Léon Pinsker juge que la lutte contre l’antisémitisme et sinon vaine tout au moins aléatoire. L’antisémitisme est plus l’affaire des autres (de ceux qui souffrent de ce mal) que des Juifs. Le volontarisme pédagogique ne pèse pas lourd face à l’aversion pour le Juif. Ber Borochov juge que le sionisme appelle à une lucidité sans complaisance et à une action dans l’urgence. L’antisémitisme est trop inséré dans le tissu culturel de l’Occident et depuis trop longtemps pour que les pédagogies réparatrices en viennent à bout. Un âge d’or peut être suivi d’une catastrophe. L’exemple de l’Espagne puis de l’Allemagne sont éloquents. L’antisémitisme est une épée de Damoclès placée en permanence au-dessus des Juifs en diaspora.
L’État juif comme remède
La mesure préventive ne peut être que l’existence autonome, le rassemblement sur une terre à soi. Fort de son diagnostic, le sionisme invite au départ. Il pose la solution nationale comme une nécessité objective. Le combat pour l’auto-émancipation est jugé plus adéquat dans ses intentions et plus efficace dans les résultats que celui mené contre l’antisémitisme. Bref, la survie du peuple juif ne peut être assurée que dans un cadre autonome puis souverain mis à sa disposition.
Antisémitisme et sionisme : un rapport de cause à effet ?
Contrairement à ce qu’insinuent volontiers les antisionistes, le sionisme, mouvement positif et constructif, n’est pas que le produit de l’antisémitisme, cette force négative et destructrice. N’oublions pas cette parole d’espoir récitée depuis tant de siècles : l’an prochain à Jérusalem ! L’antisémitisme est l’aiguillon qui réveille les Juifs déjudaïsés (parmi lesquels Theodor Herzl) et les maintient en alerte.

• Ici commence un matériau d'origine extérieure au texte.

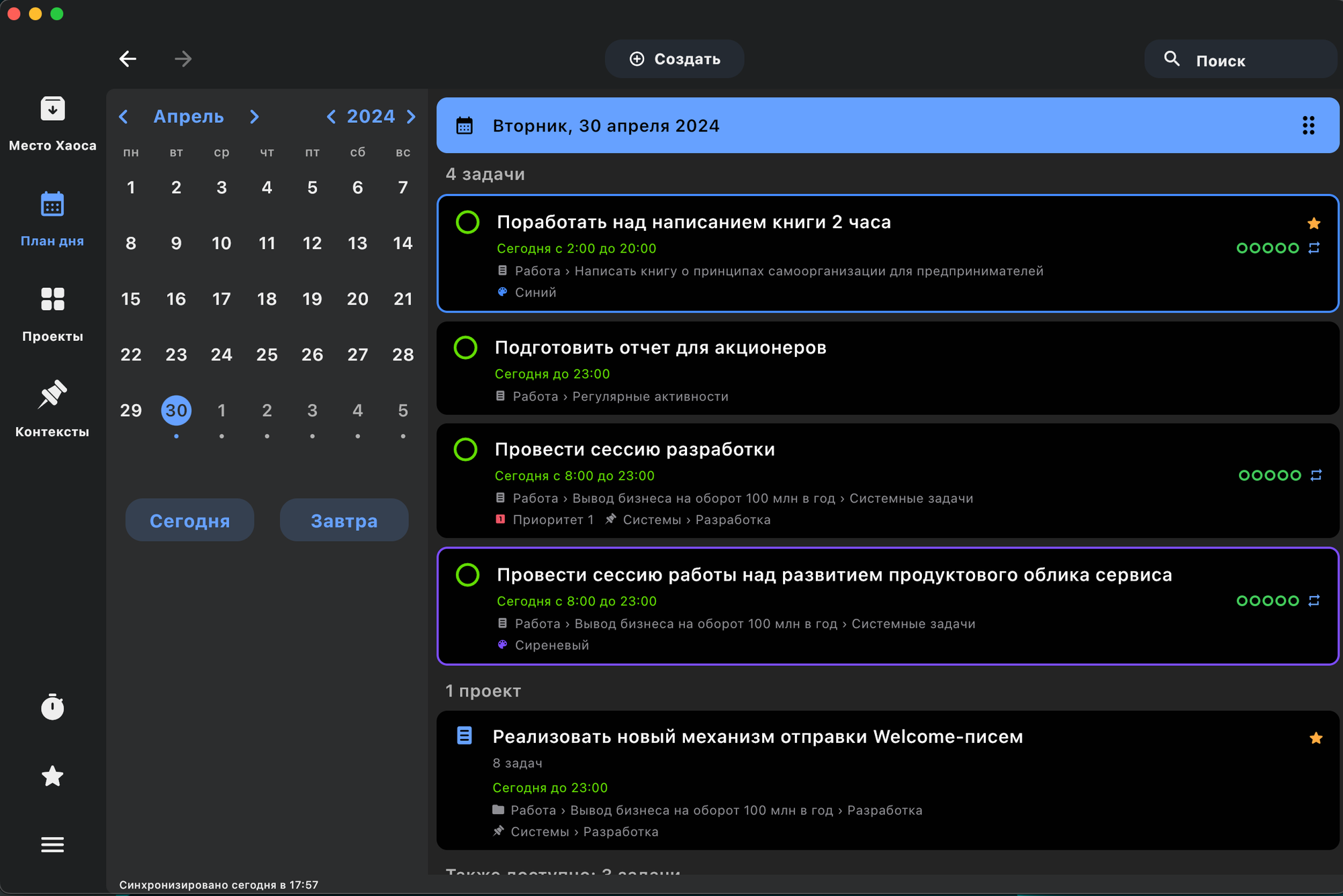Screen dimensions: 1343x896
Task: Go back with the left arrow
Action: click(128, 59)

Il renforce la solidarité entre réprouvés, premier pas vers la conscience nationale. Ce rapport de cause à effet entre antisémitisme et antisionisme ne signifie pas qu’il y ait complicité entre eux. Ce ne sont pas les antisémites qui ont aidé à la création de l’État d’Israël. L’antisionisme a été plutôt un catalyseur qu’une cause.
Critique ou autocritique ?
La pensée sioniste ne se contente pas de dresser un catalogue des méfaits de l’antisémitisme et des souffrances des Juifs ; elle prend note du comportement de ces derniers face aux méfaits dont ils sont les victimes. La pensée sioniste dénonce la résignation face l’humiliation, le retour au train-train après le pogrom. La pensée sioniste dénonce une certaine attitude juive qui contribue à prolonger la misère juive. La pensée sioniste adopte un ton d’imprécation qui n’est pas sans rappeler les prophètes d’Israël.
Israël, l’alyah, la diaspora
Dans l’histoire juive, le sionisme doit être regardé autant comme volonté de retour que comme volonté de rupture. Le sionisme a principalement accompli une fonction humanitaire : entre les deux types de sionisme, l’un à l’image d’Ahan Haam (fondé sur un choix positif), l’autre à l’image de Theodor Herzl (fondé sur l’urgence), l’Histoire a tranché car une écrasante majorité de Juifs ont immigré en Israël pour fuir une situation donnée.